Fresh filled pasta takes a bit of time to prepare, but it’s really not that difficult, especially if you have a pasta machine. Ravioli are probably the least fiddly to make, but tortellini look more impressive . Once you’ve made the first couple it gets easier. This recipe comes from Accademia Italiana della cucina. It was registered with the Bologna Chamber of Commerce on the 7th of December 1974. An authentic tortellino bolognese must have the following filling. Makes about 800g or 100 tortellini.
- 100g loin of pork
- 100g mortadella sausage (It MUST come from Bologna of course )
- 100g parma ham (actually, they don’t specify that it has to come from Parma.It seems any raw ham will do)
- 150g parmesan (parmigiano reggiano)
- 1 egg
- A few grates of nutmeg
You will also need one quantity of pasta dough.
- Make the filling by frying the pork loin gently in a little butter. Chop roughly and whiz together with the other ingredients in a food processor until you get a smooth paste.

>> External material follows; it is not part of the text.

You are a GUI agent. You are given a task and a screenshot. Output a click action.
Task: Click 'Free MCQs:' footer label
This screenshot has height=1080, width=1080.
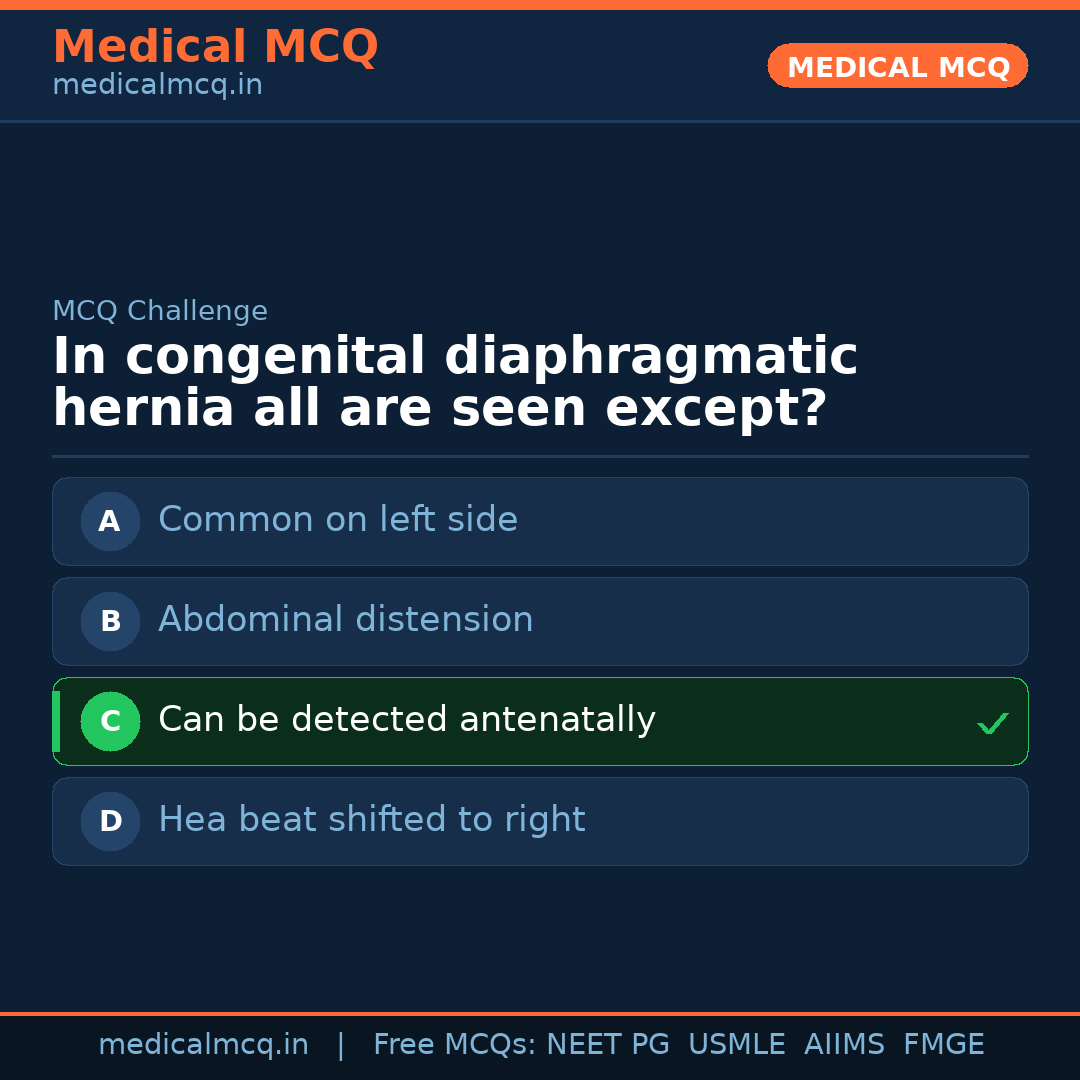(455, 1045)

- Roll out the pasta as thin as you can.
- Use a pastry cutter or a glass to stamp out 7cm diameter discs or cut into 7cm squares.
- Place a small amount of filling on the centre of each disc (about 5g)
- Moisten one edge and fold in half to make half moons. Be careful to avoid air pockets.
- Using your finger and thumbs bring the edges (at the widest part) towards each other so that the dampened corners stick together.
- Allow to dry for about an hour before cooking.
- Tortellini are traditionally served poached in meat broth. On this occasion I served then dressed in a little butter and topped with parmesan.